最大の特徴は、ユーザーが端末の設定画面からいつでもリセット(新しい値に変更)でき、さらに広告IDそのものを削除できる点です。IMEIやシリアル番号のような変更不可能なハードウェアIDと違い、「ユーザーがコントロールできる、広告のための使い捨て可能なID」として設計されています。
AAID・GAID・広告IDの呼び分け
AAID、GAID(Google Advertising ID)、ADID、広告ID——これらはすべて同じものを指します。Googleの公式ドキュメントでは「advertising ID」または「AAID」、広告業界の現場では「GAID」が使われることが多い、という程度の違いです。ツールやレポートによって表記が揺れるため、社内で呼称をそろえておくと混乱を防げます。
iOSのIDFAとの違い
AAIDのiOS版に相当するのがIDFA(Identifier for Advertisers)です。役割はほぼ同じですが、同意の取り方が根本的に異なります。iOSはATT(App Tracking Transparency)により、アプリがIDFAを使うには明示的なオプトイン(許可のポップアップ)が必須です。対してAndroidは、初期状態では広告IDが利用可能で、ユーザーが能動的にオプトアウトする方式を採っています。
この違いにより、一般にAndroidのほうが識別子の取得率は高く保たれています。iOSとAndroidで計測できる範囲が異なるため、両OSの数値を単純合算して比較すると判断を誤りやすい点に注意が必要です。
Androidの主な識別子とAAIDの位置づけ
Androidには複数の識別子が存在し、それぞれ用途と制約が定められています。混同すると規約違反につながるため、違いを押さえておきましょう。
- AAID(広告ID):広告配信・効果測定のための識別子。端末単位で共通、リセット・削除が可能。
- App Set ID:同一デベロッパーのアプリ群の中でのみ共通するID。分析や不正防止には使えますが、広告のパーソナライズや計測には使用できません。

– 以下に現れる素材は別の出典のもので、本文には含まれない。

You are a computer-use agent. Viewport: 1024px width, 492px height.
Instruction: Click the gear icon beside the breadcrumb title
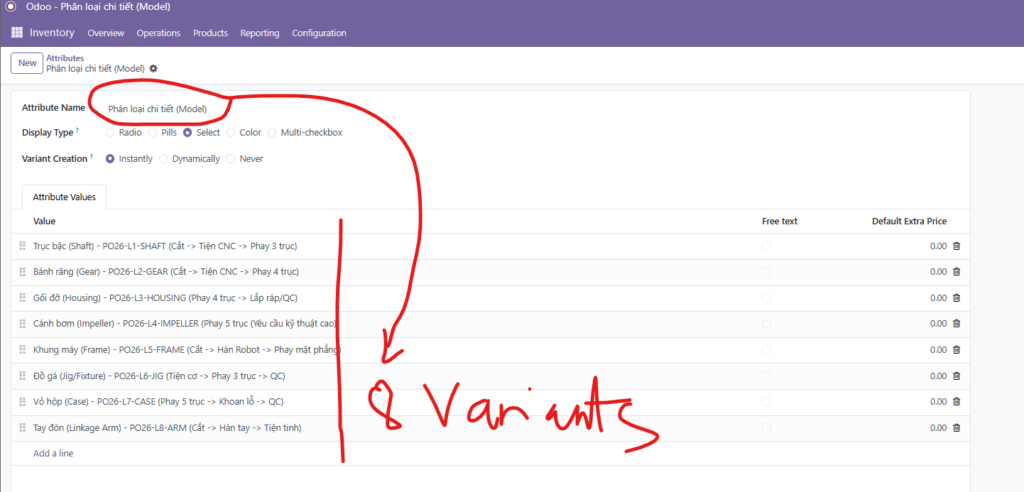pos(153,69)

- SSAID(Android ID):Android 8.0以降はアプリの署名鍵・ユーザー・端末の組み合わせごとに異なる値になり、アプリ横断の追跡には使えません。
- IMEI・シリアル番号などのハードウェアID:Android 10以降、通常のアプリからは取得できません。広告目的での利用は想定されていません。
原則はシンプルで、広告目的ならAAID、それ以外の分析や不正検知にはApp Set IDを使う、という使い分けになります。
AAIDの仕組み
取得の流れ
AAIDはOS本体ではなくGoogle Play開発者サービスが管理しており、アプリは専用のAPIを通じて値を取得します。取得時には広告IDの文字列と併せて、ユーザーが広告のパーソナライズを拒否しているかどうかのフラグも返ります。実務上は、広告SDKや計測SDK(AppsFlyer、Adjustなど)が内部で取得しているケースがほとんどです。

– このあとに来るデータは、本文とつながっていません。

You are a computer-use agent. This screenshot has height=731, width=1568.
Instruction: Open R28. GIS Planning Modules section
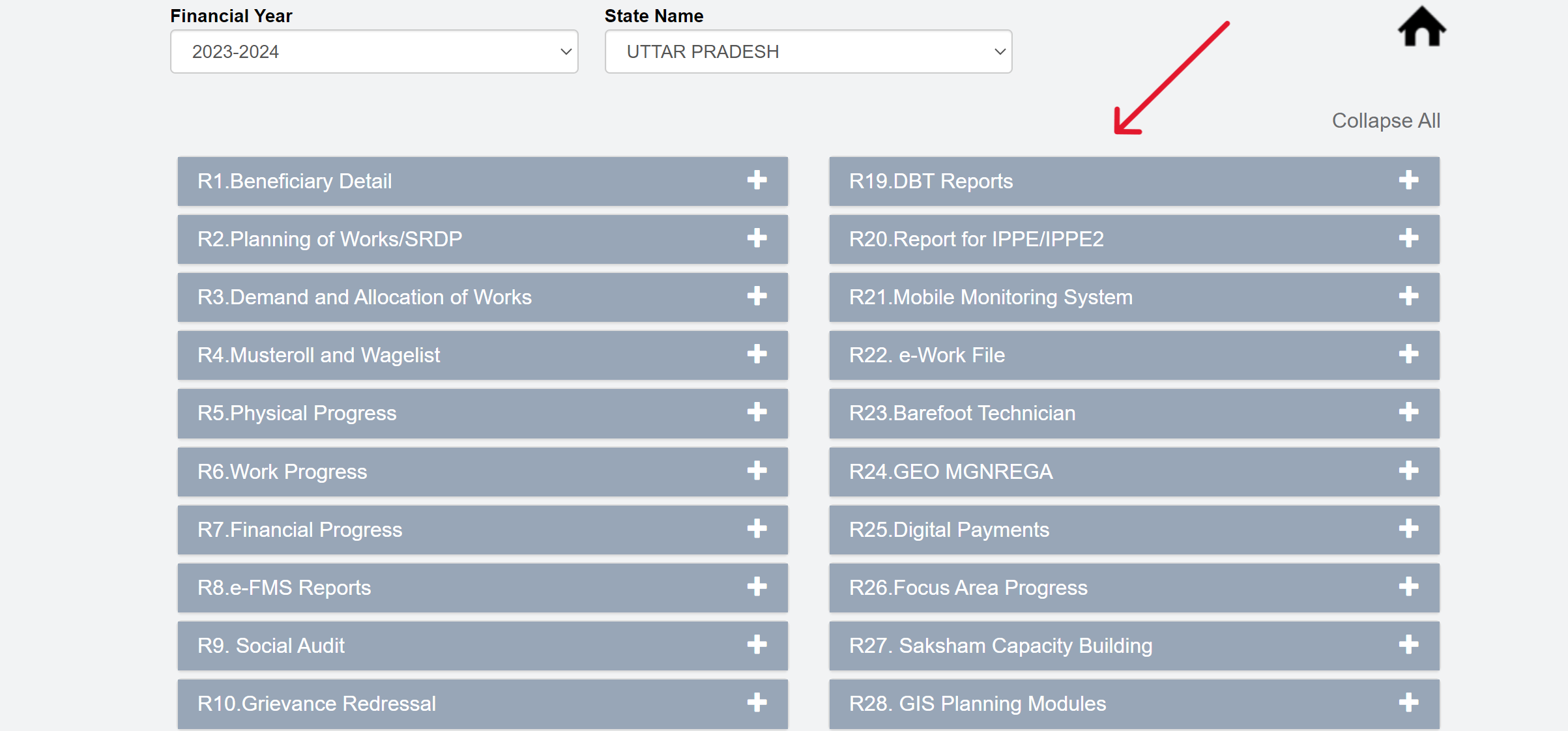point(1134,704)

なお、Google Play開発者サービスが搭載されていない端末(一部の中国メーカー端末やAmazonのFireタブレットなど)では、AAIDは取得できません。
リセットとオプトアウト(ゼロ埋め)
ユーザーは端末の設定から広告IDをリセットでき、その時点で新しい値が発行されます。過去の行動履歴との紐付けは切れるため、同一ユーザーが別人としてカウントされることになります。

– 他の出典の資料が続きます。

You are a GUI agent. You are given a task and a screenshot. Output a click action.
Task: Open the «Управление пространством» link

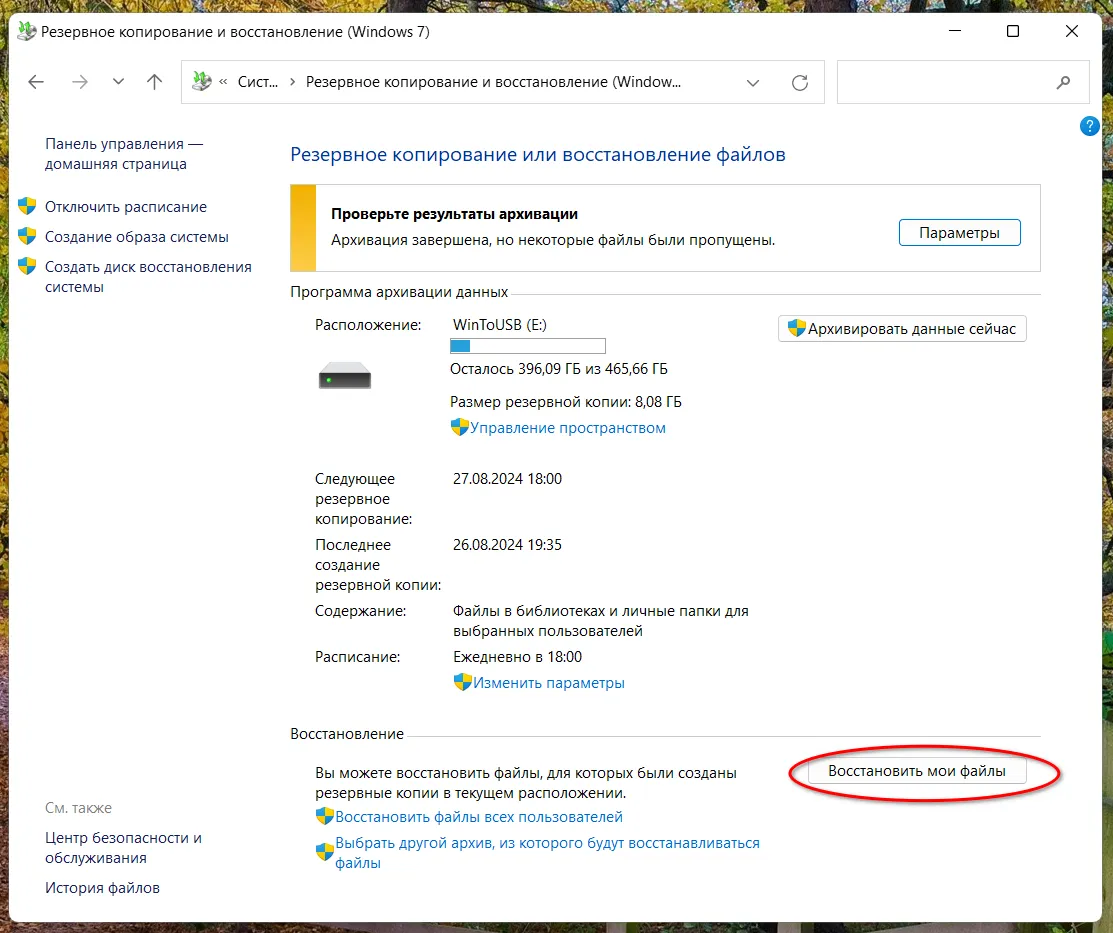click(x=567, y=428)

さらにユーザーが広告IDの削除を選んだ場合、Android 12以降の端末(およびAndroid 13以降を対象とするアプリ)では「00000000-0000-0000-0000-000000000000」というゼロだけの文字列が返ります。これは実質的なオプトアウトの意思表示であり、この値を受け取った事業者はターゲティングに利用してはならず、保持している関連データの削除も求められます。ゼロ値を「不明なユーザー」として扱い続ける実装は、ポリシー違反になり得ます。
AD_ID権限の宣言が必須
Android 13(API 33)以降を対象とするアプリが広告IDを利用するには、マニフェストにAD_ID権限(com.google.android.gms.permission.AD_ID)を宣言する必要があります。宣言を忘れると、ユーザーがオプトアウトしていなくても取得値がゼロ埋めになり、広告の計測が突然機能しなくなります。